▶ [WHAT IS EXPECTED]
Give again, word for word, each line below starting at the one that contains "政策 (454, 147)" and ending at the one that contains "产业 (838, 147)".

▶ [DATASET EXCERPTS]
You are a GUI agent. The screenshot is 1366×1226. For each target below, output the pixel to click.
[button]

--

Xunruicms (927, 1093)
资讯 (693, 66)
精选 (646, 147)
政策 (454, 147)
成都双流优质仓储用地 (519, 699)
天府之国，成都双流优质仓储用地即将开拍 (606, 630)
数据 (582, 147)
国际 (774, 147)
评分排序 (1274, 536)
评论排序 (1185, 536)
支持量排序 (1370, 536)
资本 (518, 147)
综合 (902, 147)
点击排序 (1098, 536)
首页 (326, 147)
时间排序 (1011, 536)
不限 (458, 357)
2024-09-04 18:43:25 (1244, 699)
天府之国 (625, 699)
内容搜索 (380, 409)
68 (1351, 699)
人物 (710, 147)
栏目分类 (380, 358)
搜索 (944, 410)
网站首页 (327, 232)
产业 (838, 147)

▶ [ANSWER FOR THIS EXERCISE]
政策 (454, 147)
成都双流优质仓储用地 (519, 699)
天府之国，成都双流优质仓储用地即将开拍 (606, 630)
数据 (582, 147)
国际 (774, 147)
评分排序 (1274, 536)
评论排序 (1185, 536)
支持量排序 (1370, 536)
资本 (518, 147)
综合 (902, 147)
点击排序 (1098, 536)
首页 (326, 147)
时间排序 (1011, 536)
不限 (458, 357)
2024-09-04 18:43:25 (1244, 699)
天府之国 (625, 699)
内容搜索 (380, 409)
68 (1351, 699)
人物 (710, 147)
栏目分类 (380, 358)
搜索 (944, 410)
网站首页 (327, 232)
产业 (838, 147)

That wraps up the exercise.